The following review spoilers various plot points of the movie, though doesn’t give away any major twists. In writing this review, I have profitted from an interview with philosophy professor Timothy Shanahan on the movie.
This film is a splendid spectacle of overflowing visual imagination. If for nothing else, the film is worth seeing. More importantly, Blade Runner 2049 also manages to capture the mood of its predecessor—a bleak universe in which intensely lonely people, powerless in the face of a corporatist police society that controls and destroys them at will, face their own existential despair. Like Blade Runner, this film does not depict a primarily social or political dystopia; what we first and foremost see is a dystopia of human existence: an unflinching assessment of what it means to be an anonymous no one in the face of a hostile mass society, existentially powerless in the face of death and forces that seem to determine one’s life, and deeply uncertain about one’s individuality.

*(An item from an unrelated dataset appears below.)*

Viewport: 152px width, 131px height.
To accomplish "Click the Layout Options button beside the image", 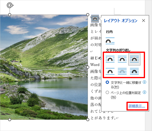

Combined with its circling, slow approach to its central themes, Blade Runner 2049 has ensured that it won’t be a great commercial success. The film has avoided the obvious temptation to turn itself into yet another action film franchise, distinguished from, say, Captain America only by being a bit darker and more broody. For that itself it deserves high praise. In short, this is a very good sequel, one that does justice to the original, and is faithful (perhaps even overly so) to its aesthetics and mood. If a sequel had to be made, it is unlikely that one could have hoped for a better one.